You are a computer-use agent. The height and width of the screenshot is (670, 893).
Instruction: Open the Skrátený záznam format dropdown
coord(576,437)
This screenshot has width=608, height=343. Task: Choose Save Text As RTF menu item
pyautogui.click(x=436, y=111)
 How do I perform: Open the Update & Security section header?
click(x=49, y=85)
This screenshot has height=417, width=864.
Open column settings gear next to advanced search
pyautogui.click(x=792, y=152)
* * *
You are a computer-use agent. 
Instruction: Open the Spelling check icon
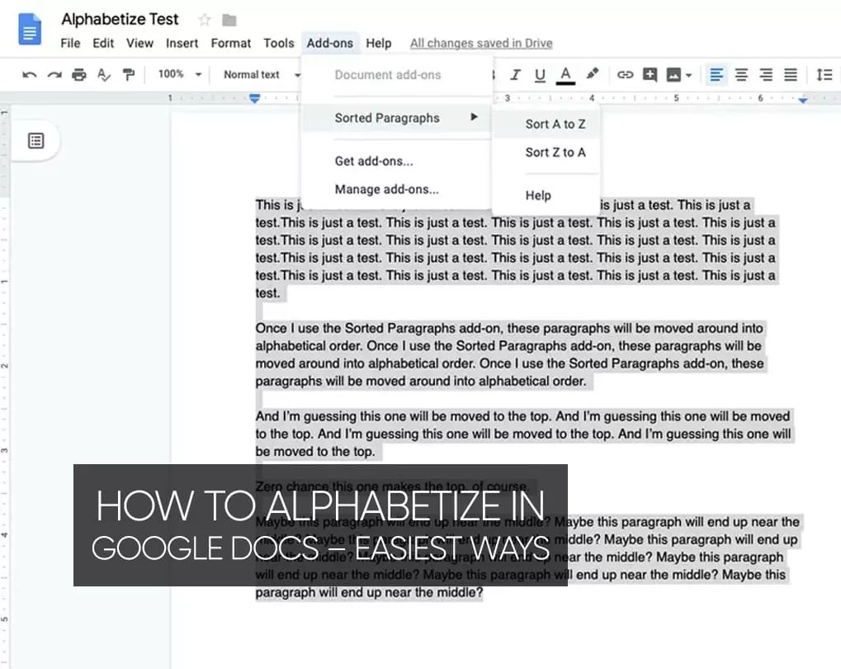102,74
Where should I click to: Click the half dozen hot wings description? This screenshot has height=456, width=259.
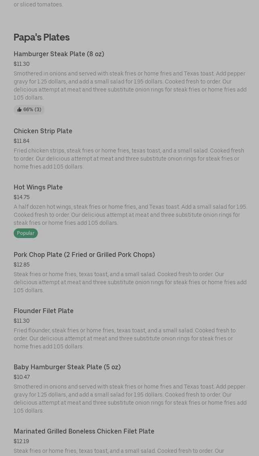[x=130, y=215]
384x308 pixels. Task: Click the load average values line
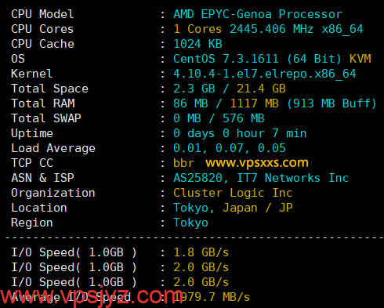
* * *
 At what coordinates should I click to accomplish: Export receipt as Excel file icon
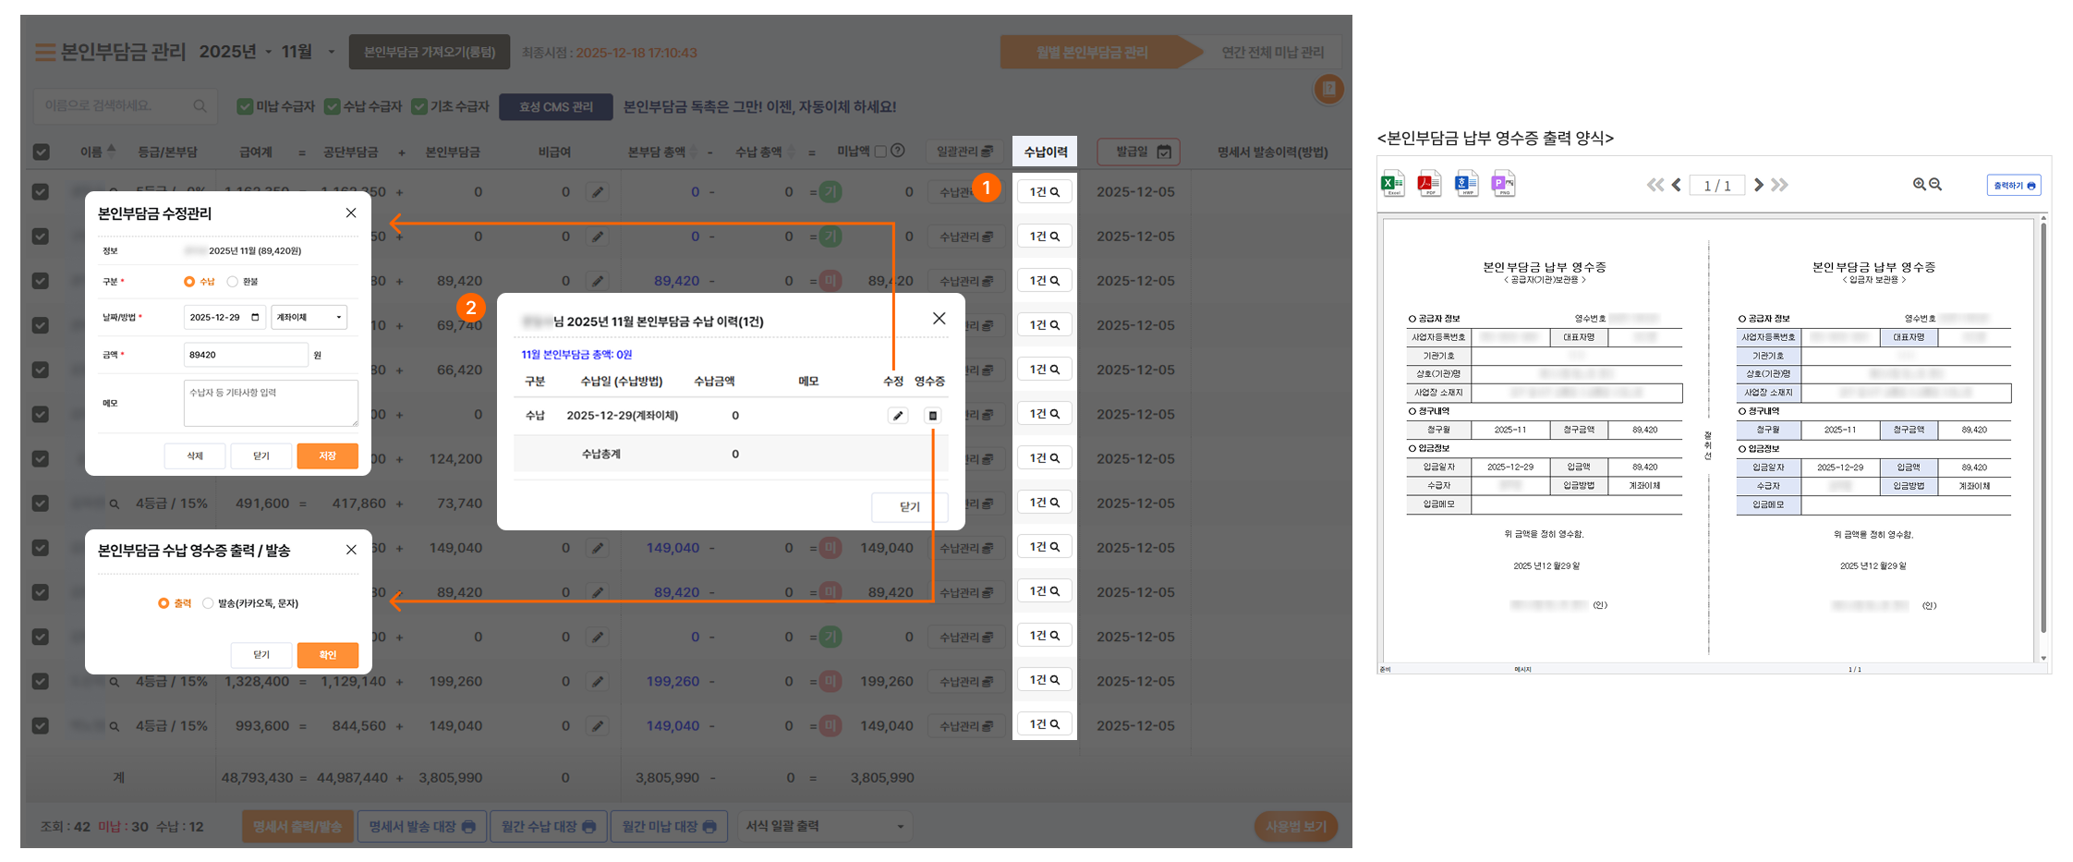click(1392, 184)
* * *
Description of the task: In the records above, find each line that holds the word "agent"; copy all such lines.

Answer to the problem:
You are a computer-use agent. The height and width of the screenshot is (670, 893).
You are a computer-use agent. 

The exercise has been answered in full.